It makes great news copy when the mega-scale public cloud titans race to the bottom on pricing. Does that mean that cloud computing platforms are getting less expensive and, therefore, returning a better ROI? As with many things, that depends on which cloud services you use for what purpose and what your expectations are of a cloud services provider (CSP).
If all you want are virtual machines and basic storage, then the answer probably is yes. For these “commodity” cloud products, you will save money. In some pricing models, the more of these commodities you consume, the greater your savings will be.
This being the holiday season, we’re reminded of the insanity that surrounds Black Friday shopping door-buster deals. The retailer’s objective is to put its loss-leaders out there in hopes that you’ll stick around to buy more realistically priced stuff; that is, if you haven’t sustained bodily injury fighting over the last flat screen TV.
So, let’s say you provision a bunch of cheap VM instances. One VM is pretty much like another, right? To a point. How important is the availability and performance of these VMs? Who will you call if you have issues and what level of response is acceptable to you? Did you buy too many or not enough? Are you sufficiently confident that your provider “relationship” will endure so that you won’t have to pull up stakes and move somewhere else? All these represent potential costs beyond the price/VM.
It‘s much more difficult to get a grip on price competitiveness of products and services beyond the fundamentals, assuming that things like databases, storage tiering, fast data retrieval, workload migration assistance, 24/7 support, disaster recovery and other services factor into your IT requirements. If offered at all, such services will be priced very differently among the giants. These are not their door-busters, but once they get you into the store, they hope you’ll stick around to buy more.
The 451 Research Group has created a Cloud Price Index. Based on a fixed “basket” of cloud products, the firm tracks over time what each of the Big Three charges for that basket and reports on the price spread for each item in the basket. In the conclusion section of the 451 Research Group’s November 10th report, author Owen Rogers wrote, “Some services, like virtual machines and storage are “commoditizing” but, then again, there are other services that the cloud providers see that are adding greater value. Gross margins on some services are likely to decline but, because of the opportunity to upsell other services, this does not mean service-provider net profit margins are likely to decline also.”

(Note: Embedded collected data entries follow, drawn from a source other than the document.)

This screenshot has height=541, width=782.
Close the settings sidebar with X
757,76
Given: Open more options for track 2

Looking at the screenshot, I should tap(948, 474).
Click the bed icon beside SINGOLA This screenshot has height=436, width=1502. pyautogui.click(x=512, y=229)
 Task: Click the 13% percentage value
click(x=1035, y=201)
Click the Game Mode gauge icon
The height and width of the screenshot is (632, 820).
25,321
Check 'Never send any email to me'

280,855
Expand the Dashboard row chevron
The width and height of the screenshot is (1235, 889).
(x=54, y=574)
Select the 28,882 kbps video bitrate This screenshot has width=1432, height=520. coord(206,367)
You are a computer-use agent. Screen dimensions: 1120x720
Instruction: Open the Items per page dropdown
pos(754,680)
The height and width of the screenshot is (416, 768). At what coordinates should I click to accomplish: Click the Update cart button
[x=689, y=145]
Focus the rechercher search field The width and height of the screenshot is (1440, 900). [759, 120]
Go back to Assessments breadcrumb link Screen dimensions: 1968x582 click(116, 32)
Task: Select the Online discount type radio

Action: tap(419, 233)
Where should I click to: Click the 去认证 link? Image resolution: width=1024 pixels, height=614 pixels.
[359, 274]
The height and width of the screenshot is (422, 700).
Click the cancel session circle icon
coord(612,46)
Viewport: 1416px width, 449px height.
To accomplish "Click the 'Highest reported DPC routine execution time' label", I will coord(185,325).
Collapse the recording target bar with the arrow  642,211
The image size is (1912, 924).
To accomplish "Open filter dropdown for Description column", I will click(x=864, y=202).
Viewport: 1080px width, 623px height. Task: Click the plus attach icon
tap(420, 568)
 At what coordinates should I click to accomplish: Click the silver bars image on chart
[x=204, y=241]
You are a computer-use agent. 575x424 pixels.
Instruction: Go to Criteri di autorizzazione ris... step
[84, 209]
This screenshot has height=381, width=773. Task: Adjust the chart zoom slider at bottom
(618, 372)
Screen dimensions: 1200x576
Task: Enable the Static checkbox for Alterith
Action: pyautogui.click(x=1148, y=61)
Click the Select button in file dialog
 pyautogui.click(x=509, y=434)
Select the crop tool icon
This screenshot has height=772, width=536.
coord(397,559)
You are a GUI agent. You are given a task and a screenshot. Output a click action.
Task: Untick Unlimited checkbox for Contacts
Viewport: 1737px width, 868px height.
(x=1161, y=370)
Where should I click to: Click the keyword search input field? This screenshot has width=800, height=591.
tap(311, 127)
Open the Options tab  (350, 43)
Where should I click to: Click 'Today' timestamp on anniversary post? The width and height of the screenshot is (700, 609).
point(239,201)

Pay me now, or pay me later. Just pay me.
No one makes much money selling commodity products, hence the up-swell of interest among mega-scalers to incrementally add differentiating products to limited portfolios. Their customer interaction model, however, remains no- to low-touch. Consumers are left to roll their own.
This is where multi-vendor hybrid cloud strategies can pay big dividends for cloud services consumers in the future. Imagine seamlessly and dynamically moving in and out of provider infrastructures to take advantage of the best commodity pricing at the time, or playing one provider off another. At the same time, use other CSPs for higher-value or managed services, planning assistance, solution “right-sizing,” real-time engineering and technical help, i.e. a true extension of your IT operations.
Deals that appear too good to be true generally are. But again, that depends on an individual’s requirements, expectations and expertise, as well as the fine print. Cloud service consumers owe it to themselves and their businesses to paint a longer-term picture of what their IT/BT requirements will be in order to acquire services that will take them there with a minimum of disruption and maximum value-creation.